▶ WHAT TO PRODUCE:
Extract verbatim everything in the records from the beginning down to the line containing "Click the 管理工具", including that line.

Records from a pointing dataset
%%
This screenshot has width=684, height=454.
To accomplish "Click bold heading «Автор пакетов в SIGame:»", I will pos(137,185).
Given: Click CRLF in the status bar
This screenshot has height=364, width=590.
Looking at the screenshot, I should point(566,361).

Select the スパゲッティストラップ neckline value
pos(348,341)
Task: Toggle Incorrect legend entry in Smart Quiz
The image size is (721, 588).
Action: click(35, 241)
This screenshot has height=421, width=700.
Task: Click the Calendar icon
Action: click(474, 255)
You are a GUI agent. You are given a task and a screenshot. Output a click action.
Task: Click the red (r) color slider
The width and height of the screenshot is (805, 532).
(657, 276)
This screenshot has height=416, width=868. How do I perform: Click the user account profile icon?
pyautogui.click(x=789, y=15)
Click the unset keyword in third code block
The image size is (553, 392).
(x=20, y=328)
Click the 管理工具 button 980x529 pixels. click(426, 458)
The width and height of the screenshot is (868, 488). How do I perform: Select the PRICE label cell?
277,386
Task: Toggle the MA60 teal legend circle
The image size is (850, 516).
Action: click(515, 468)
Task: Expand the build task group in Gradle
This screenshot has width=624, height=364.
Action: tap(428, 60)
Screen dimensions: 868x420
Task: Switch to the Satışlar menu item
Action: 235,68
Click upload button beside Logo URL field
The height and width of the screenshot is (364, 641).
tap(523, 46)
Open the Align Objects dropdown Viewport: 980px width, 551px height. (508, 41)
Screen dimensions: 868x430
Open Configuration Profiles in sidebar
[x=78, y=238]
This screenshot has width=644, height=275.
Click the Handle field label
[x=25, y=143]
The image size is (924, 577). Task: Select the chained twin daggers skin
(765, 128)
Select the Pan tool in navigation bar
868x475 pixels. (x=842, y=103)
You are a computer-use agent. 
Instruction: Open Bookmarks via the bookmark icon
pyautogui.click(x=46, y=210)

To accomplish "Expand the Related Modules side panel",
%%
▶ WRITTEN REPLY:
This screenshot has width=684, height=454.
To accomplish "Click bold heading «Автор пакетов в SIGame:»", I will pos(137,185).
Given: Click CRLF in the status bar
This screenshot has height=364, width=590.
Looking at the screenshot, I should point(566,361).

Select the スパゲッティストラップ neckline value
pos(348,341)
Task: Toggle Incorrect legend entry in Smart Quiz
The image size is (721, 588).
Action: click(35, 241)
This screenshot has height=421, width=700.
Task: Click the Calendar icon
Action: click(474, 255)
You are a GUI agent. You are given a task and a screenshot. Output a click action.
Task: Click the red (r) color slider
The width and height of the screenshot is (805, 532).
(657, 276)
This screenshot has height=416, width=868. How do I perform: Click the user account profile icon?
pyautogui.click(x=789, y=15)
Click the unset keyword in third code block
The image size is (553, 392).
(x=20, y=328)
Click the 管理工具 button 980x529 pixels. click(426, 458)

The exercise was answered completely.